Claudia Zeiske und Nick May haben ein Eichenblatt als Andenken gesammelt: "8. August 2017, Schloß Moyland, between Kleve - Kalkar"

Foto: Reichwein

Die Wallfahrtskirche St. Mariä Himmelfahrt in Marienbaum ist seit dem Brand vor ein paar Monaten geschlossen. Das Gnadenbild "Maria, Zuflucht der Sünder" ist an einem sicheren Ort. Gestern Mittag näherten sich zwei Wanderer dem neugotischen Gotteshaus am Jakobsweg von Nijmegen über Xanten nach Köln. Claudia Zeiske und ihr Mann Nick May haben sich Anfang Juli in ihrem Wohnport Huntly im Norden Schottlands ihre Rucksäcke auf den Rücken geschnallt und sind losmarschiert. Mit 22 Kilo Gepäck. Nach Tagestouren zwischen 20 bis 50 Kilometer wollen die Wanderer nach rund 1800 Kilometern Ende September am Ziel sein. In Unterpfaffenhofen bei München. Dort, wo die 57-Jährige aufgewachsen ist, möchte sie ihre 86-jährige Mutter Gertraud besuchen. "Von Zuhause nach Zuhause" hat sie ihre Wanderung getitelt. Sie nennt es zwar privates Projekt. Aber es soll auch eine persönliche Kunst-Aktion gegen den Brexit sein.

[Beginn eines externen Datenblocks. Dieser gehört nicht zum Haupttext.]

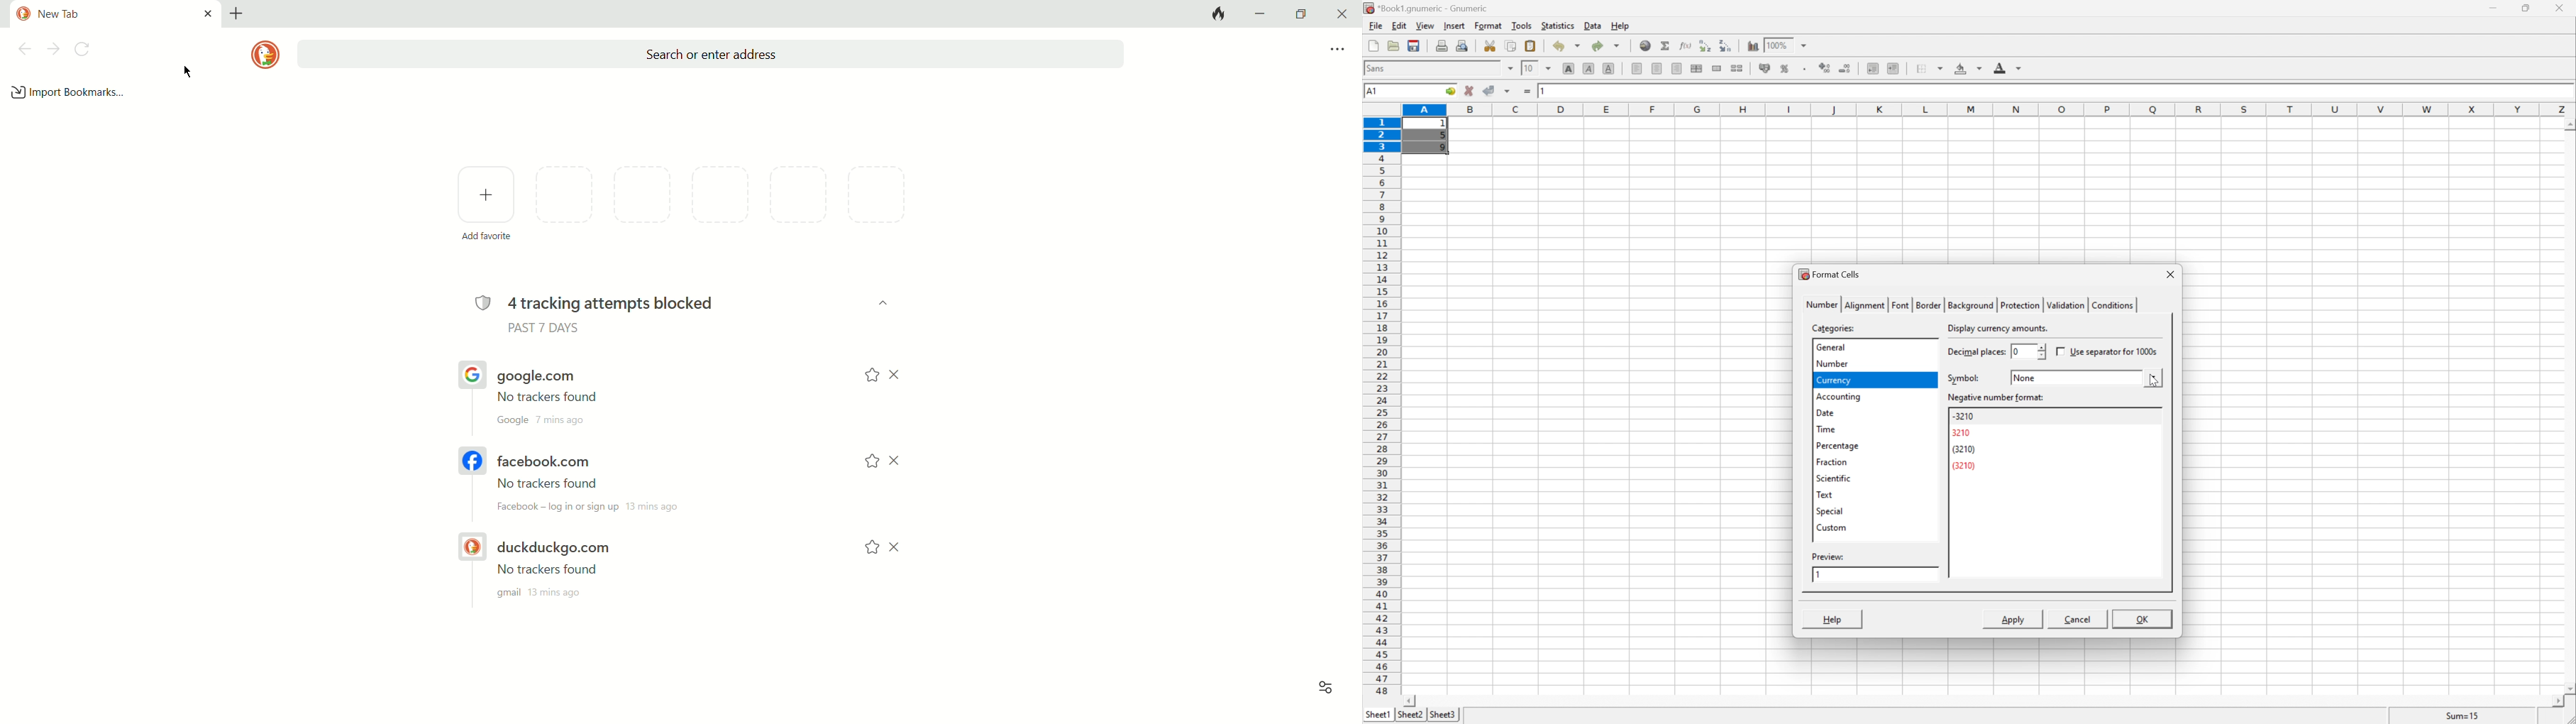 Image resolution: width=2576 pixels, height=728 pixels. What do you see at coordinates (1374, 91) in the screenshot?
I see `A1` at bounding box center [1374, 91].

Claudia Zeiske lebt seit Mitte der 80er Jahre auf der Insel und leitet im 4000-Seelen-Dorf Hutly eine Künstler-Gesellschaft. Sie managt Projekte, die Künstler aus der ganzen Welt in Hutly realisieren - im gesamten Ort, der den Kreativen viel Raum lässt, sich auszudrücken - auf ihre jeweilige Art. "Room to roam" - der kleine Schriftzug steht programmatisch neben dem stilisierten Geweih der Gordon Highlanders unter dem Aufdruck Huntly auf ihrem knallroten T-Shirt, das sie jeden Abend wäscht, um es beim Start zur nächsten Etappe wieder überzustreifen.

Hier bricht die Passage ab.